Quote from: lightning on April 17, 2008, 04:28:24 PM
p.s would you be able to post the link to the tutorial?

I first used the tutorials that you can find in the "Terragen 2 documentation". I'm actually thinking about my own tutorial for the sand ripples, but it's not ready yet.

Costaud

Nice one Wiwine, the sand look so cool, nice rock distribution too, great work.

lightning

Quote from: wiwine on April 17, 2008, 04:49:29 PM
Quote from: lightning on April 17, 2008, 04:28:24 PM
p.s would you be able to post the link to the tutorial?

I first used the tutorials that you can find in the "Terragen 2 documentation". I'm actually thinking about my own tutorial for the sand ripples, but it's not ready yet.
oh that would be great ;D

efflux


Saurav

Superb render, very believable.

otakar

Image of the week. Maybe even image of the month. One of the top TG2 renders seen so far. Enough said.

Marcos Silveira

WOW. I'm waiting for the tuto!!!!!!  ;D

Phylloxera

Quote from: ro-nin on April 22, 2008, 06:32:01 PM
WOW. I'm waiting for the tuto!!!!!!  ;D
Patience will translate it, we will do so in french hope in their mother tongue!
As you look for English!

Matt

Quote from: Tangled-Universe on April 17, 2008, 02:14:37 PM
You can better use a default shader with specularity to get that shiny look. Connect a default shader as child layer to your surface layer, set diffuse color and then set specularity to strength 0.1 - 0.2 and roughness to 0.4 - 0.7. This should give a nice and subtle reflective look and renders WAY faster than the reflective shader.

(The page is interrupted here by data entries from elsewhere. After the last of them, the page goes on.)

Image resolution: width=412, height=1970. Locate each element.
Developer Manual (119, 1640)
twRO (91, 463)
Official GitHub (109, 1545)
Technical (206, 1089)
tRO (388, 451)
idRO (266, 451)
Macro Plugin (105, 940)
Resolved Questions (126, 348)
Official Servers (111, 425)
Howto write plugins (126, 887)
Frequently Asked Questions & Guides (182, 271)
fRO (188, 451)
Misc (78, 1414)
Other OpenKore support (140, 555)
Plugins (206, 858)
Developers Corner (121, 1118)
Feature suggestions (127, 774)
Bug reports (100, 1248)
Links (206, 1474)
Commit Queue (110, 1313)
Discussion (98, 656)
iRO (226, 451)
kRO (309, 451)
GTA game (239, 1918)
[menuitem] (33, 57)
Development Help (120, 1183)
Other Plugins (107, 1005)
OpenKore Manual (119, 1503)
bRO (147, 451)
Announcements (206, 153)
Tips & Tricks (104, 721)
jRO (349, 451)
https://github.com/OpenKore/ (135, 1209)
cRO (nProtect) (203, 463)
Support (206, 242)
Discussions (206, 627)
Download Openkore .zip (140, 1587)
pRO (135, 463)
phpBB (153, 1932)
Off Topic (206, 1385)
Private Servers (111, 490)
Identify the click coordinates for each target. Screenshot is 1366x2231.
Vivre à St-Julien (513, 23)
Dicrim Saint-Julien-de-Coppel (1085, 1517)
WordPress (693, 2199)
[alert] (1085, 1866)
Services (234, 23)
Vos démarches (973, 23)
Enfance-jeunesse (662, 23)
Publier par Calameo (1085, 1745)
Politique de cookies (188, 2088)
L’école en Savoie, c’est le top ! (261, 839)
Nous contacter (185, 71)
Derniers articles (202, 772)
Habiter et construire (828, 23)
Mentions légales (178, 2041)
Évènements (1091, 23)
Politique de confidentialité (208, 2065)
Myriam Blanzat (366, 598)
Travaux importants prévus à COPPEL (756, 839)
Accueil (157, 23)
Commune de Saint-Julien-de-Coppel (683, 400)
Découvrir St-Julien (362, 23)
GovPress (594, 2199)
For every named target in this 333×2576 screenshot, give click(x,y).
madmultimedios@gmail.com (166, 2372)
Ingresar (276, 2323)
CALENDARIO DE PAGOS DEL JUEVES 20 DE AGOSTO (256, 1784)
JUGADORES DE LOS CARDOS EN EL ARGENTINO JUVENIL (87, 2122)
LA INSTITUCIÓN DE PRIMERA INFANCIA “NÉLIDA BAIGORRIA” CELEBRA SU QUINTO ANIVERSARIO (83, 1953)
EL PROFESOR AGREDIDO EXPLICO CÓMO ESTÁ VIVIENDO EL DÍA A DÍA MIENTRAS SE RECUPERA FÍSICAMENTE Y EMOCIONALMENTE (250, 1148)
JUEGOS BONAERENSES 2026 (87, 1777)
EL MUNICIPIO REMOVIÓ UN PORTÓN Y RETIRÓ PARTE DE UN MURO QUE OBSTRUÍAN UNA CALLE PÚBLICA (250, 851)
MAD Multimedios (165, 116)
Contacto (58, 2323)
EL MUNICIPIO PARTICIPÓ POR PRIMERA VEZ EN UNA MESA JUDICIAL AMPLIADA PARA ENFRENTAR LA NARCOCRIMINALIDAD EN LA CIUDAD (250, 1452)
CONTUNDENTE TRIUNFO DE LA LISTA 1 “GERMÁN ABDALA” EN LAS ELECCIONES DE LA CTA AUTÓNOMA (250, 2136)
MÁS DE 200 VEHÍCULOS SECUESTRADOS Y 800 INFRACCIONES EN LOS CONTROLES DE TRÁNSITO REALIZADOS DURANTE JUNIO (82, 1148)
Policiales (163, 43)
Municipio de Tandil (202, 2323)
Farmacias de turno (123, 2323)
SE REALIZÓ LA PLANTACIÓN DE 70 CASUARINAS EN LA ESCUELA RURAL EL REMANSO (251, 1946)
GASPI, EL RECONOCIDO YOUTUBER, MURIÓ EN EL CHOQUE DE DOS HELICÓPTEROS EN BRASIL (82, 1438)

Internally the Default Shader uses a Reflection Shader with ray-traced shadows disabled. For this kind of job I would recommend the Reflection Shader with ray-traced reflections disabled, because the Reflection Shader won't wipe out the colours coming from any other shader that come before it.

Matt
Just because milk is white doesn't mean that clouds are made of milk.

wiwine

Another use of functions (Voronoï), this time for the rocks.
I wanted to obtain some surfaces similar to those seen in the Hoggar (on the right).

Seth


rcallicotte

Wow, wiwine...nice art!
So this is Disney World.  Can we live here?


Tangled-Universe

Quote from: Matt on April 23, 2008, 10:37:42 AM
Quote from: Tangled-Universe on April 17, 2008, 02:14:37 PM
You can better use a default shader with specularity to get that shiny look. Connect a default shader as child layer to your surface layer, set diffuse color and then set specularity to strength 0.1 - 0.2 and roughness to 0.4 - 0.7. This should give a nice and subtle reflective look and renders WAY faster than the reflective shader.

Internally the Default Shader uses a Reflection Shader with ray-traced shadows disabled. For this kind of job I would recommend the Reflection Shader with ray-traced reflections disabled, because the Reflection Shader won't wipe out the colours coming from any other shader that come before it.

Matt


Ah great, I wasn't aware of that kind of specific information about the working of the shader. Thanks a lot for that. That also explains the difference in rendering speed and probably also stability (since it seems I'm not able to render raytraced reflections most of the time).

Will the documentation be this detailled when TG2 will be released? That would be really helpfull.